Голос старика на полтона снижается. Теперь он подернут флером и умащен елеем. В темной кучке учителей движение. На лицах — суровая сосредоточенность.
— Особо же почтим память сынов нашего учебного заведения, отважно поспешивших на защиту родины и не вернувшихся с поля чести. Двадцати одного юноши нет среди нас, двадцать один боец погиб смертью славных в бою, двадцать один герой покоится во вражеской земле, отдыхая от грохота сражений, и спит непробудным сном под зеленой травкой...
Раздается короткий рыкающий смех. Директор, неприятно пораженный, замолкает. Смеется Вилли, который стоит грузной массой, точно платяной шкаф. Вилли красен, как индюк, — так он рассвирепел.
— Зеленая травка, зеленая травка... — заикается он. — Непробудным сном... Покоятся... В навозных ямах, в воронках лежат они, изрешеченные пулями, искромсанные снарядами, затянутые болотом... Зеленая травка! Сейчас как будто у нас не урок пения...
Он размахивает руками, точно ветряная мельница в бурю:
— Геройская смерть! Интересно знать, как вы себе ее представляете! Хотите знать, как умирал маленький Хойер? Он целый день висел на колючей проволоке и кричал, и кишки вываливались у него из живота, как макароны. Потом осколком снаряда ему оторвало пальцы, а еще через два часа кусок ноги, а он все еще жил и пытался уцелевшей рукой всунуть кишки внутрь, и лишь вечером он был готов. Ночью, когда мы смогли наконец подобраться к нему, он был уже продырявлен, как кухонная терка. Расскажите-ка его матери, как он умирал, если у вас хватит мужества!
Директор бледнеет. Он не знает, как ему быть: стоять на страже дисциплины или воздействовать на нас мягкостью. Но он не успевает прийти к какому-либо решению.

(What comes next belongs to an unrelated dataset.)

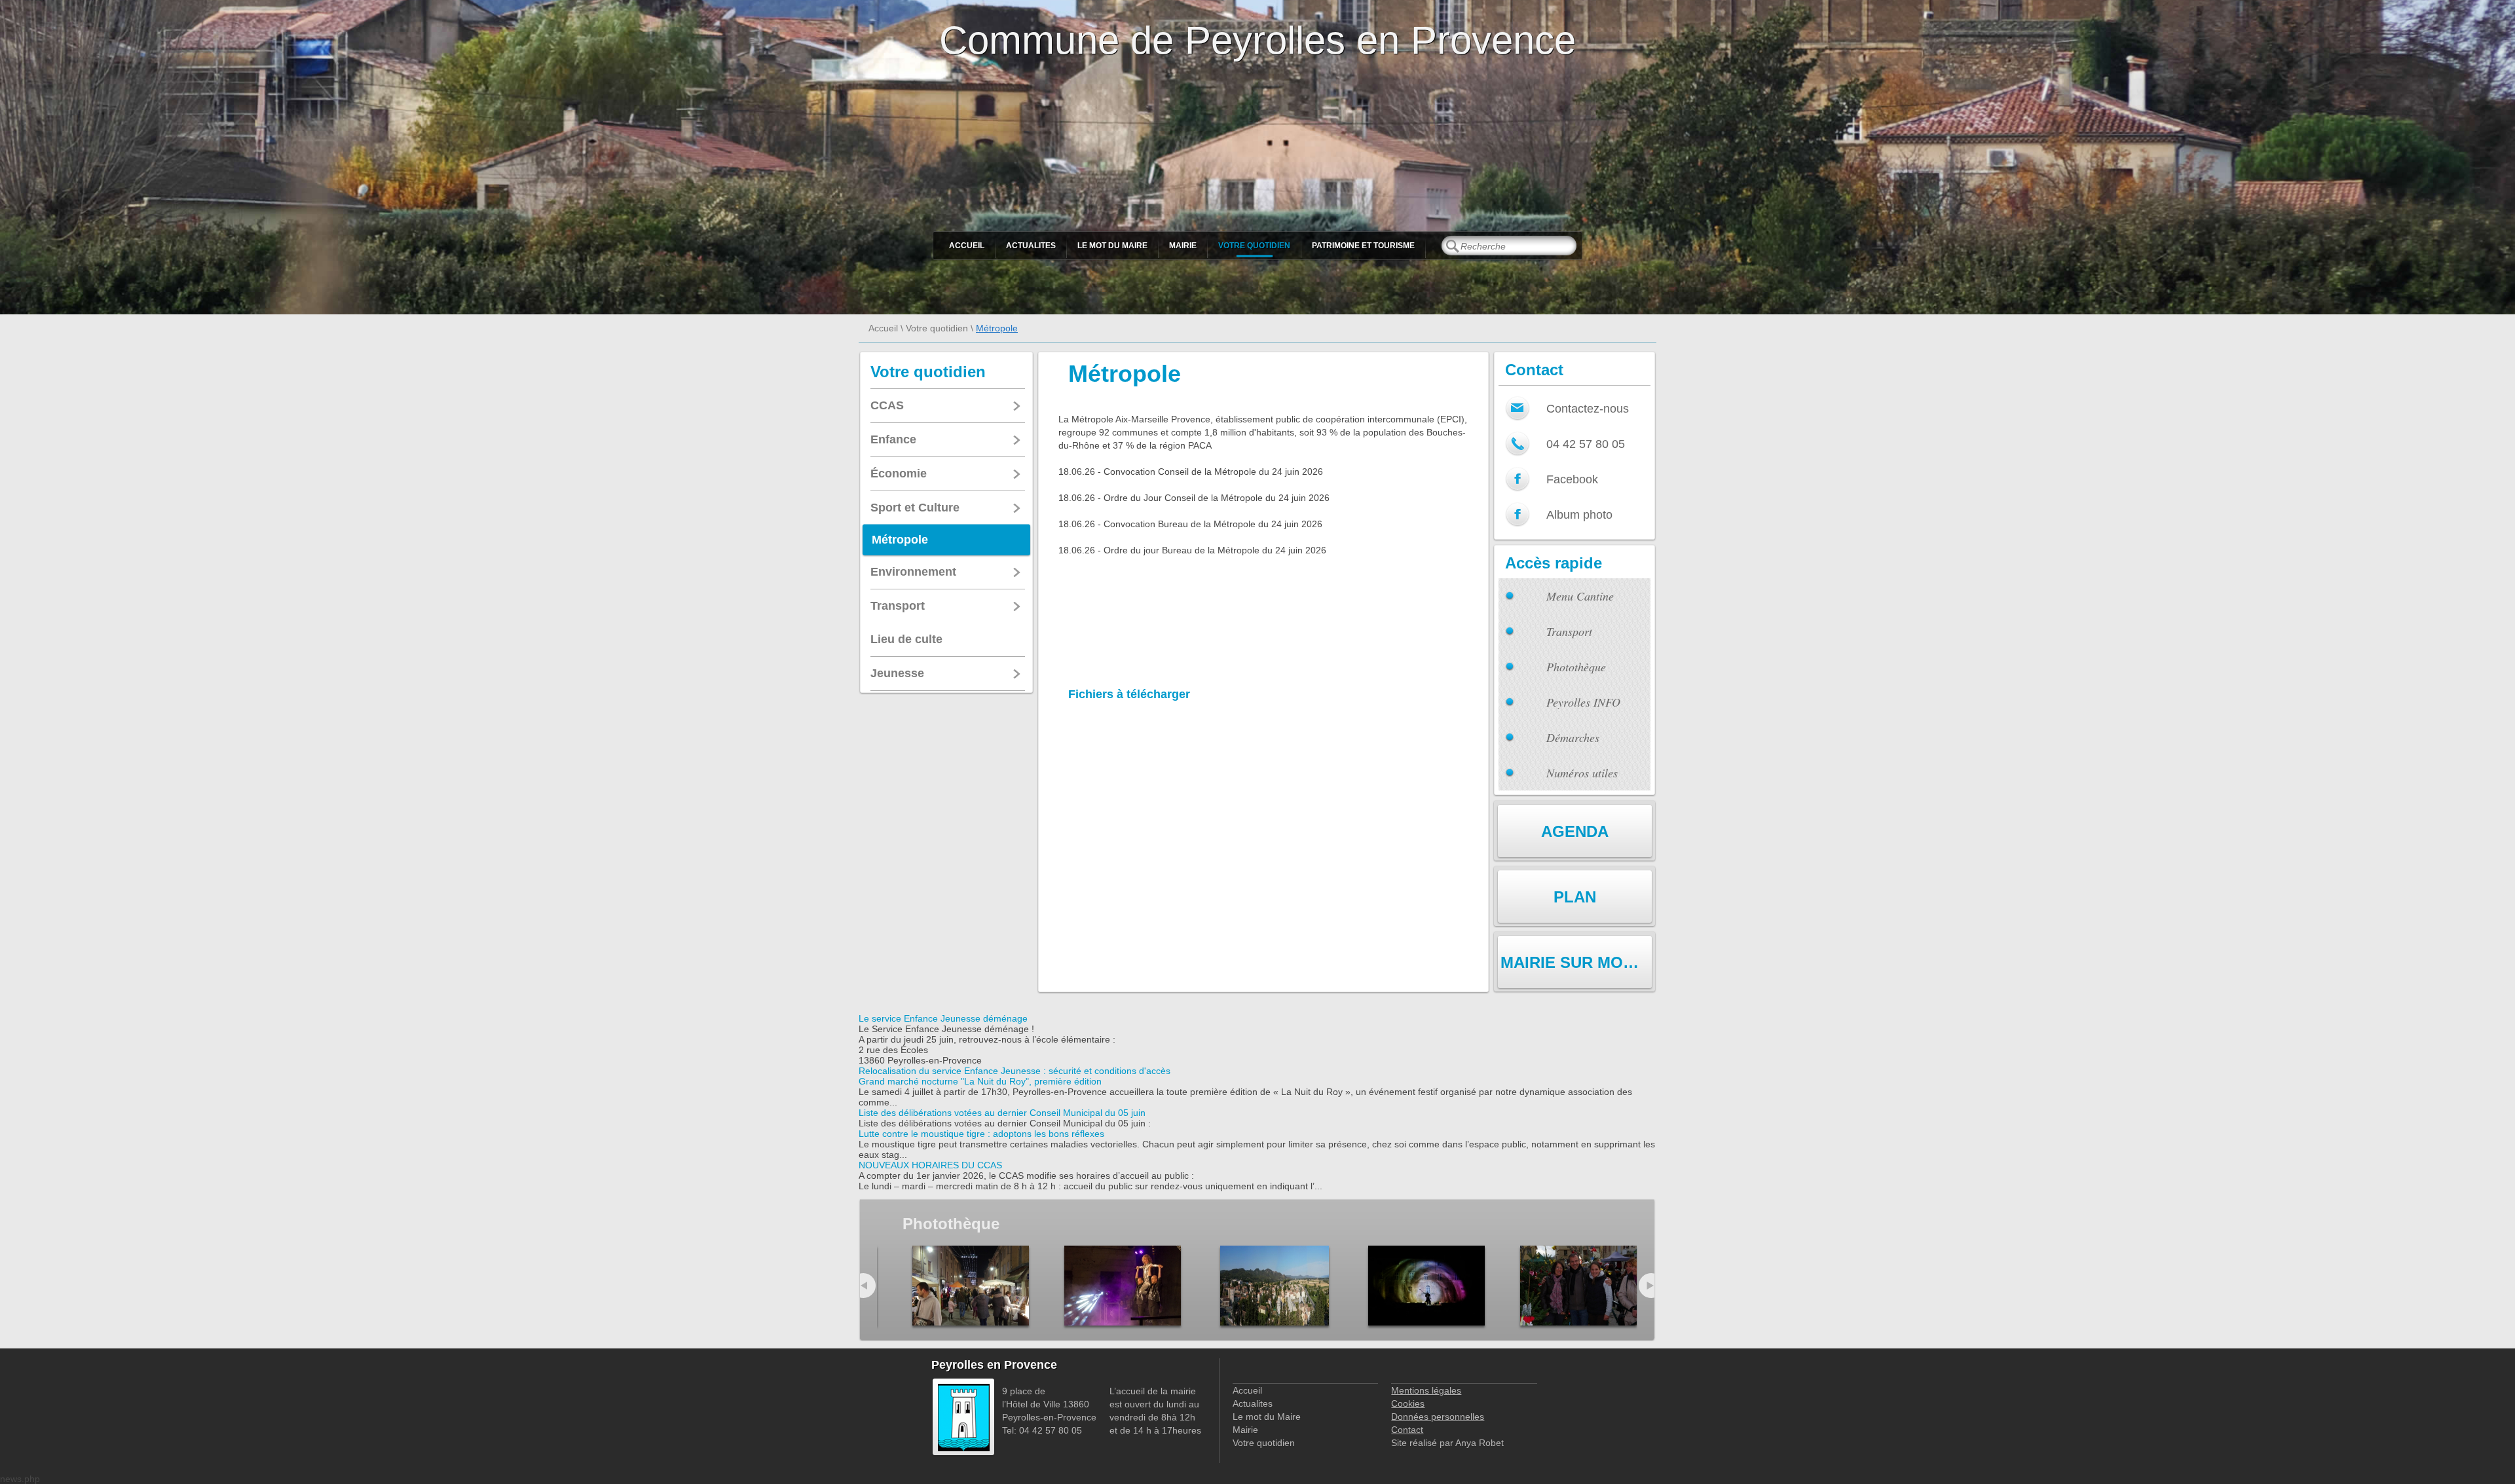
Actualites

— Господин директор, — говорит Альберт Троске, — мы явились сюда не для того, чтобы услышать, что мы сделали свое дело хорошо, хотя, к сожалению, и не сумели победить. Нам на это начхать!
Директор вздрагивает, с ним вздрагивает вся коллегия педагогов, зал шатается, орган дрожит.
— Я вынужден просить... хотя бы в смысле выбора выражений... — пытается протестовать директор.
— Начхать, начхать и еще раз начхать, — упорно повторяет Альберт. — Поймите же, годами только это слово и было у нас на языке. Когда на фронте нам приходилось так мерзко, что мы забывали всю ту чушь, которой вы набивали нам головы, мы стискивали зубы, говорили «начхать», и все снова шло своим чередом. А вы будто с неба свалились! Будто ни малейшего представления не имеете о том, что произошло! Сюда пришли не послушные питомцы, не пай-мальчики, сюда пришли солдаты!
— Но, господа, — чуть не с мольбой восклицает директор, — это недоразумение, досаднейшее недоразумение...
Ему не дают договорить. Его перебивает Гельмут Райнерсман; в бою на Изере он вынес из тяжелейшего ураганного огня своего раненого брата, и, пока дотащил его до перевязочного пункта, тот умер.
— Они умерли, — дико кричит он, — они умерли не для того, чтобы вы произносили поминальные речи! Умерли наши товарищи, и все тут! Мы не желаем, чтобы на этот счет трепали языками!